* Data to use *
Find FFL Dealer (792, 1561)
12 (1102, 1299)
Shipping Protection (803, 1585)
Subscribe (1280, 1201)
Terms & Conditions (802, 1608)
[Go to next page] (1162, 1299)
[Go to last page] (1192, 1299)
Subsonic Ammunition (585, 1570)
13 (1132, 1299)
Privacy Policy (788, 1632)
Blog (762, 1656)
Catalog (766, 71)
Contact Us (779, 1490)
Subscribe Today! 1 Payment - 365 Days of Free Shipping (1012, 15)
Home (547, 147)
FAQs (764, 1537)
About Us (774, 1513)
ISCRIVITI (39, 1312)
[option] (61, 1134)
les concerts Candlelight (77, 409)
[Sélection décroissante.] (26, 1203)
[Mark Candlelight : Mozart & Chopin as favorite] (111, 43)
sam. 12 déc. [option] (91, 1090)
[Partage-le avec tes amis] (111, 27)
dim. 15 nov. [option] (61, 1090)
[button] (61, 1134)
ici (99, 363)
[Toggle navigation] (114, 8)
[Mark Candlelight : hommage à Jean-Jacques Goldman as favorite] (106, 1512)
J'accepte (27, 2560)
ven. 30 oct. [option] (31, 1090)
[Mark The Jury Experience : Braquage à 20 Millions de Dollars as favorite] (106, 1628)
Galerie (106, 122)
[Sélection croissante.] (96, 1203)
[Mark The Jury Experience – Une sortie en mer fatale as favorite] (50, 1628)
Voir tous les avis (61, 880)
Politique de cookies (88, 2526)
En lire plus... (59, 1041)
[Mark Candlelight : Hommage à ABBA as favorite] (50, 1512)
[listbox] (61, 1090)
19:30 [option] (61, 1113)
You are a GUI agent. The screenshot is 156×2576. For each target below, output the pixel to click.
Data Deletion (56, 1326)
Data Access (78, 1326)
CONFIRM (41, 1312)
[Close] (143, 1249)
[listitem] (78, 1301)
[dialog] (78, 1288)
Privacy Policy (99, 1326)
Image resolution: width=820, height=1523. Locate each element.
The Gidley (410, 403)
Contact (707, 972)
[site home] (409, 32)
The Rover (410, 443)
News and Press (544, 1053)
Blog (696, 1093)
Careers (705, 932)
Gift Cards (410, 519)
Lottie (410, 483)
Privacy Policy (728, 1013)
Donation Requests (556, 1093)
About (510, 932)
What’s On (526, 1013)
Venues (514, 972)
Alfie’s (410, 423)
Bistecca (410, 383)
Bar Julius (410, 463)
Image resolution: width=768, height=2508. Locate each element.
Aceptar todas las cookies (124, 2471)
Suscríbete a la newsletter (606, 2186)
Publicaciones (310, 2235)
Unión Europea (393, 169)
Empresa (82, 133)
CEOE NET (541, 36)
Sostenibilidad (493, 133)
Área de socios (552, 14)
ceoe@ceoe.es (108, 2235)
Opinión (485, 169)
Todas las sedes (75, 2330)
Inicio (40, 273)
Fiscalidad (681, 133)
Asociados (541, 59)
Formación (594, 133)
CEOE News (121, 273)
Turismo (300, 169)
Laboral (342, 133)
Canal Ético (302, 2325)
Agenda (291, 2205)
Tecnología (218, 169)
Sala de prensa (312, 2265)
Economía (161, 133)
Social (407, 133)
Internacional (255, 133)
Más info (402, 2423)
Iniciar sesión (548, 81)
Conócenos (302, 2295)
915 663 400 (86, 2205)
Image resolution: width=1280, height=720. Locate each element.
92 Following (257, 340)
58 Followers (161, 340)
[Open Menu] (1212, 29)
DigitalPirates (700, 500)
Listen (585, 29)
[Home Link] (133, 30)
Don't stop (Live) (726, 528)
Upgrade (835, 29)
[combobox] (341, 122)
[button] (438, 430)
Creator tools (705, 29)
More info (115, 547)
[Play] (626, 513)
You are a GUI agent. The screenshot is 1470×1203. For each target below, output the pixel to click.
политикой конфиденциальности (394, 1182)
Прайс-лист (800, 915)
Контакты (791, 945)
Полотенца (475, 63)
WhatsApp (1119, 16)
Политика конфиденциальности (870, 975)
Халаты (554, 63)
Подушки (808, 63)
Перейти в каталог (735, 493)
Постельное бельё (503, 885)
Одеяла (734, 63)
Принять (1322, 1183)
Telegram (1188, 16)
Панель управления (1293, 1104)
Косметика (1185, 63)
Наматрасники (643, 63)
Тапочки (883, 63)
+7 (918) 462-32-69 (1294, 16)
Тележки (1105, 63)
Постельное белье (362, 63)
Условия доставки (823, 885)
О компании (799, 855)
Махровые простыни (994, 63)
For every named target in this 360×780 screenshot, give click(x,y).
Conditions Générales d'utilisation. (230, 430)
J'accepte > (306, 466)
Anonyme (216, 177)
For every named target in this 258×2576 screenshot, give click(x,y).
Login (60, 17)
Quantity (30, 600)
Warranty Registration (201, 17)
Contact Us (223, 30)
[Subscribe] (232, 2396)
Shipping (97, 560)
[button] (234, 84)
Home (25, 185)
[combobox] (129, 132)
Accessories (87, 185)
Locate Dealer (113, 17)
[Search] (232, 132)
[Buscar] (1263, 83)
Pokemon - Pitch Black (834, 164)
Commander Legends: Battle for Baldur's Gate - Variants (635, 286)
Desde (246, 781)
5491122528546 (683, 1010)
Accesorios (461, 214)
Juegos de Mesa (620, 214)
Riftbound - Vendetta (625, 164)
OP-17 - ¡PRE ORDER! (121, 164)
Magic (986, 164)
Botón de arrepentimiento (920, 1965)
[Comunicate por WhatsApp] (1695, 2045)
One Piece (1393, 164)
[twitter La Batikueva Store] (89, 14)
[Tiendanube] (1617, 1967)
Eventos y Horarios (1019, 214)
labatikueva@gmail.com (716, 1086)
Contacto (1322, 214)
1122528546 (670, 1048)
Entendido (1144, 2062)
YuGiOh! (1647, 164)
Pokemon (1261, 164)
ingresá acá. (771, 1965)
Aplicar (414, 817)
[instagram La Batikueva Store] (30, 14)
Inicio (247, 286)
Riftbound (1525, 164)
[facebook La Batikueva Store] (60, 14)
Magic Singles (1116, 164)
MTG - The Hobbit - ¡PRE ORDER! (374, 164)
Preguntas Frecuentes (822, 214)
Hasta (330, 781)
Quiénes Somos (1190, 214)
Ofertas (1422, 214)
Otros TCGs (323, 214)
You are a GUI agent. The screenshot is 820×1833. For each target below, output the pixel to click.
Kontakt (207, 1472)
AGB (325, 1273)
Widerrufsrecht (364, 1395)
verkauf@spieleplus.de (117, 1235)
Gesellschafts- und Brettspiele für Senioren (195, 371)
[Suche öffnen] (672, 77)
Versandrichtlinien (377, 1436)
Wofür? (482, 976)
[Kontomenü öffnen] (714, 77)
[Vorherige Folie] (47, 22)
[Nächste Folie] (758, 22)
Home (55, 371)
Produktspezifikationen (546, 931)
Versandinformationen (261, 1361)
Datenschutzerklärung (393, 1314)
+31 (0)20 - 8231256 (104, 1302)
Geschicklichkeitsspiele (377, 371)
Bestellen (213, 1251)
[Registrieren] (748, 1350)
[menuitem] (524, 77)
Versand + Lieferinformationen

* The task *
Count the lines above that contain "Постельное", and give only the number.

* Response below *
2